Records for this task: Begin

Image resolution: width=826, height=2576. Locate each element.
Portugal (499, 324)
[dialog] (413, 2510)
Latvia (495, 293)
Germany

Records for this task: End

» Your task
Each record is to be given again in full, exactly as it reads.

» Result below
Image resolution: width=826, height=2576. Locate each element.
Portugal (499, 324)
[dialog] (413, 2510)
Latvia (495, 293)
Germany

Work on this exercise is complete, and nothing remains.